■ Prompt: State the number of lines in the following data that contain the string "chart", and nothing else.

────────────────────

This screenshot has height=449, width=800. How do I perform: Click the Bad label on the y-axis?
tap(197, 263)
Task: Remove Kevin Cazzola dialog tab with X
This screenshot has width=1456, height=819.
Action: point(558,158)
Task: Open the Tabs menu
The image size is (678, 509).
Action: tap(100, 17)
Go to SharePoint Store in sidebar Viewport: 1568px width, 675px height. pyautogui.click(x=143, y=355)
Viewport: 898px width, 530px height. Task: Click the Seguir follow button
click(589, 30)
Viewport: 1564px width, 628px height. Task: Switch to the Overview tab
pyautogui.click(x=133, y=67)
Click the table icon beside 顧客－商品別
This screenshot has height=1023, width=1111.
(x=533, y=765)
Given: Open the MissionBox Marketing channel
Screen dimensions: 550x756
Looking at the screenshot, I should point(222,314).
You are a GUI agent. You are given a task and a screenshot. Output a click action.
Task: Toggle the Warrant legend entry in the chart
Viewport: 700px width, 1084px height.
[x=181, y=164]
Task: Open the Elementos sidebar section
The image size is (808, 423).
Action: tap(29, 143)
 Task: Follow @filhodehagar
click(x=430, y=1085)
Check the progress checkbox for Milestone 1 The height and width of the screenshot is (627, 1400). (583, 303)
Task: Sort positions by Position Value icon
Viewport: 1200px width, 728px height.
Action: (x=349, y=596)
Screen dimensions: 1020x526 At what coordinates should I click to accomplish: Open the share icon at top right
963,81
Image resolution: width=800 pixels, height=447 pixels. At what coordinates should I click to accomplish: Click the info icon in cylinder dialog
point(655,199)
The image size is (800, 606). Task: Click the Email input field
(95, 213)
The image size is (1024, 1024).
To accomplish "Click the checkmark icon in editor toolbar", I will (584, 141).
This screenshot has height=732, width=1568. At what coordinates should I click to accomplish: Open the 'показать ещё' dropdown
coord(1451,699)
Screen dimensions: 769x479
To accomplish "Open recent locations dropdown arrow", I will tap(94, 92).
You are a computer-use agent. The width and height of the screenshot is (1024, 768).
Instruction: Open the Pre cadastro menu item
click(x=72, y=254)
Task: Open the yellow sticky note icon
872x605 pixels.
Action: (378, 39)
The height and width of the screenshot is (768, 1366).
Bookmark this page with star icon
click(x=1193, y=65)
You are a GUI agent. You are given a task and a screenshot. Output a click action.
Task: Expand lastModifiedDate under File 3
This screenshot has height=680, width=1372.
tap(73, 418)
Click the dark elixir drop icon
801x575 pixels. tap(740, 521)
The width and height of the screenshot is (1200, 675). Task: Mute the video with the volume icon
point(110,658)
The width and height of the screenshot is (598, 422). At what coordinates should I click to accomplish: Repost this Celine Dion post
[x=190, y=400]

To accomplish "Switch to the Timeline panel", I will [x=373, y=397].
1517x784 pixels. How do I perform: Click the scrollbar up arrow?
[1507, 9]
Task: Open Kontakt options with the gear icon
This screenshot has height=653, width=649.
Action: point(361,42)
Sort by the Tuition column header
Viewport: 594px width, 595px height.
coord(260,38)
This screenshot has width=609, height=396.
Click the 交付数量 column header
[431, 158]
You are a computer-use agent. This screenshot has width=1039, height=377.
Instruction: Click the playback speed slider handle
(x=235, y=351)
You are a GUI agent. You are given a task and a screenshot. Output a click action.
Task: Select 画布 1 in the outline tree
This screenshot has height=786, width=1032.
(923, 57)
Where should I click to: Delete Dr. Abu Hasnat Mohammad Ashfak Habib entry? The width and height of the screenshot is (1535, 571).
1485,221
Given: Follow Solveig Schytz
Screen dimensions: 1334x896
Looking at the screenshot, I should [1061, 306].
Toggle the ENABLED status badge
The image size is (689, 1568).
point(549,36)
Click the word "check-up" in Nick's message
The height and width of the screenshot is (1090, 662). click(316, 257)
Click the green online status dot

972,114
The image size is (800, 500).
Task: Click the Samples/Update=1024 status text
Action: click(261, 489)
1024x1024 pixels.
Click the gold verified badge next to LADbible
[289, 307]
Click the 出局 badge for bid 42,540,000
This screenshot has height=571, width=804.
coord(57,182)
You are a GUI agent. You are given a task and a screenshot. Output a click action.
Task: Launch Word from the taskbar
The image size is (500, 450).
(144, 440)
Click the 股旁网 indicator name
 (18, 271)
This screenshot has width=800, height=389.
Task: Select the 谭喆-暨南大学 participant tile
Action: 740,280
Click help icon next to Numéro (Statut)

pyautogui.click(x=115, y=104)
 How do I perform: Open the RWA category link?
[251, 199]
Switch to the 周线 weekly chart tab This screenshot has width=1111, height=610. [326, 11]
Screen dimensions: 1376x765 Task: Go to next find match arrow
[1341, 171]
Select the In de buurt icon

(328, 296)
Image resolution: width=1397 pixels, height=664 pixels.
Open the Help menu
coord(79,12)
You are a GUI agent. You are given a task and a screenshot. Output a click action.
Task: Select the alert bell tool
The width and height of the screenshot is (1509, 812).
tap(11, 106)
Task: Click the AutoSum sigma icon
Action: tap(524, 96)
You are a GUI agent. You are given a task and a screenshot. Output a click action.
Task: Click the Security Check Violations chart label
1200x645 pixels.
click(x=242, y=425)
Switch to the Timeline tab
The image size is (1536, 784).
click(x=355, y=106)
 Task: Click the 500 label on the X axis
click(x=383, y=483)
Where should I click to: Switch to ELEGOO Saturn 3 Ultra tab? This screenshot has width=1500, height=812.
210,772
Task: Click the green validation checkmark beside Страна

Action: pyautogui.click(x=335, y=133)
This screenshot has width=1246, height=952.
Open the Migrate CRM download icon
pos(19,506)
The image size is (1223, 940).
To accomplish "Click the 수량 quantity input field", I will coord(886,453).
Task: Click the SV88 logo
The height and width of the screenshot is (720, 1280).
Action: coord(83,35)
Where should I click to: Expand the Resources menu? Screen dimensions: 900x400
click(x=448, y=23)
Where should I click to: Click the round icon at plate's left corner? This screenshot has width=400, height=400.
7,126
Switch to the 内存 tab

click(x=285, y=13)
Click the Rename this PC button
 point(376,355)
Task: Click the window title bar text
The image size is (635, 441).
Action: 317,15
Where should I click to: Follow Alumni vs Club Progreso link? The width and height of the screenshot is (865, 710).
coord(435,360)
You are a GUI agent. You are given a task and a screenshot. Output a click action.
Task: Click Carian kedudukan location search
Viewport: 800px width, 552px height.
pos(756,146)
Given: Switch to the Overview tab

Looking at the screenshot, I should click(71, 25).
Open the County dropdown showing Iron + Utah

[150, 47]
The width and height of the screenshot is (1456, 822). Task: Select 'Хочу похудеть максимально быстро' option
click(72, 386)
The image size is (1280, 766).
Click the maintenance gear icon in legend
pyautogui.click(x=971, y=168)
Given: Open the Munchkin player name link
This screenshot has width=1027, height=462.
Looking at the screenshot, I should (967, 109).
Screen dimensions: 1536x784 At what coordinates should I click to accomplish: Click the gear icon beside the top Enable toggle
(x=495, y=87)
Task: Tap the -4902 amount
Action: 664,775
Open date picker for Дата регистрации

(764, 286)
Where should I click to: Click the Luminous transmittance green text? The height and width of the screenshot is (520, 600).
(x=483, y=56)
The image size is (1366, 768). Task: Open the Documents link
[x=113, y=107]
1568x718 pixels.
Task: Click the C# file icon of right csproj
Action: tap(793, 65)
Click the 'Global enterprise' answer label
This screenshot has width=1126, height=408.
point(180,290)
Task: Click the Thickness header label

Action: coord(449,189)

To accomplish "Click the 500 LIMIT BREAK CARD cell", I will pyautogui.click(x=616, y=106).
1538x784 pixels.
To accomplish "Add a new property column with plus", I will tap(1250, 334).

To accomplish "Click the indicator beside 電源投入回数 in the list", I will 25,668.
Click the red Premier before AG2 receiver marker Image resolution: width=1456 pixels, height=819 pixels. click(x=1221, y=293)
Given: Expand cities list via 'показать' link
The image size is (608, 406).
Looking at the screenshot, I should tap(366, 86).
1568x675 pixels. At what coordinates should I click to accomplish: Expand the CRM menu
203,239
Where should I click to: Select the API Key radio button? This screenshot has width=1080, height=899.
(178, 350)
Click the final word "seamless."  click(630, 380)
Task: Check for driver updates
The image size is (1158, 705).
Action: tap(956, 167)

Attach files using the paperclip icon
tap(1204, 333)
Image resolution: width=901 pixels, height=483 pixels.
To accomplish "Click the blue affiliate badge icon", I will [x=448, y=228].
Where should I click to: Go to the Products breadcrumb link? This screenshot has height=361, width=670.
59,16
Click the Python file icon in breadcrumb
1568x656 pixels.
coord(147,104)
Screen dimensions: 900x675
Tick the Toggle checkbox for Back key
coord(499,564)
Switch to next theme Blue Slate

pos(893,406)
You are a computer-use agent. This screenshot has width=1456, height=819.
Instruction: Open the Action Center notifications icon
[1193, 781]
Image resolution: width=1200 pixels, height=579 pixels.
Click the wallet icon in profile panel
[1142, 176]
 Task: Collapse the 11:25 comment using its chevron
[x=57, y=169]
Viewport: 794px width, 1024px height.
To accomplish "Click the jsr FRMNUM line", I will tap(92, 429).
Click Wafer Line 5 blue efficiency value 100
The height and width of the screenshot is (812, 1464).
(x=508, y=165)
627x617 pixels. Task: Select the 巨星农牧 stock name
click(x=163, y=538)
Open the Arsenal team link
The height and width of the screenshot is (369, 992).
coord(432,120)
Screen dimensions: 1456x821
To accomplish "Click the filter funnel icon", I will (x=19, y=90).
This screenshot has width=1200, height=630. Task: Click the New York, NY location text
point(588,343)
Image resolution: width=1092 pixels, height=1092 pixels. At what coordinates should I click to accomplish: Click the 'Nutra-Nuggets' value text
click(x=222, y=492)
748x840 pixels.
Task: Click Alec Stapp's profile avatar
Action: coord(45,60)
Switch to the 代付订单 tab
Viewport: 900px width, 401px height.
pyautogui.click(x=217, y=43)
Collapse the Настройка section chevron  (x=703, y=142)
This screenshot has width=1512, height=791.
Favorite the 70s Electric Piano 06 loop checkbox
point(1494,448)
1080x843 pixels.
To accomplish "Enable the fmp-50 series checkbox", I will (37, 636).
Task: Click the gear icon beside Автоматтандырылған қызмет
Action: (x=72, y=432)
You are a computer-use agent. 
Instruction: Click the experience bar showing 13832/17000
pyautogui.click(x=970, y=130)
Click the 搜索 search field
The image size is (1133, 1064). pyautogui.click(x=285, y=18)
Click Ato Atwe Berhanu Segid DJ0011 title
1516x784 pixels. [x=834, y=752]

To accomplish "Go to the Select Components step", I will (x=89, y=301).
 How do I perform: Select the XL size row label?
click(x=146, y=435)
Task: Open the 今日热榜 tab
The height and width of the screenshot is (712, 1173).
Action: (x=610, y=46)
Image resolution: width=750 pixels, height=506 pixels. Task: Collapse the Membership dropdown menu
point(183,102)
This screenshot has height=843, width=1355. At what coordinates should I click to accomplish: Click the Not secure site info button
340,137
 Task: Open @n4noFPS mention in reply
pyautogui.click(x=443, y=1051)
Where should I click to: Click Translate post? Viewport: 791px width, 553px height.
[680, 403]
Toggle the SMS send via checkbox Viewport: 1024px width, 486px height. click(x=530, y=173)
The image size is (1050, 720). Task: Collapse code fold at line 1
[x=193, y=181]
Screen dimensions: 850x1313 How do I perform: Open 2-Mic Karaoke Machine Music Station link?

────────────────────

■ Written answer: 3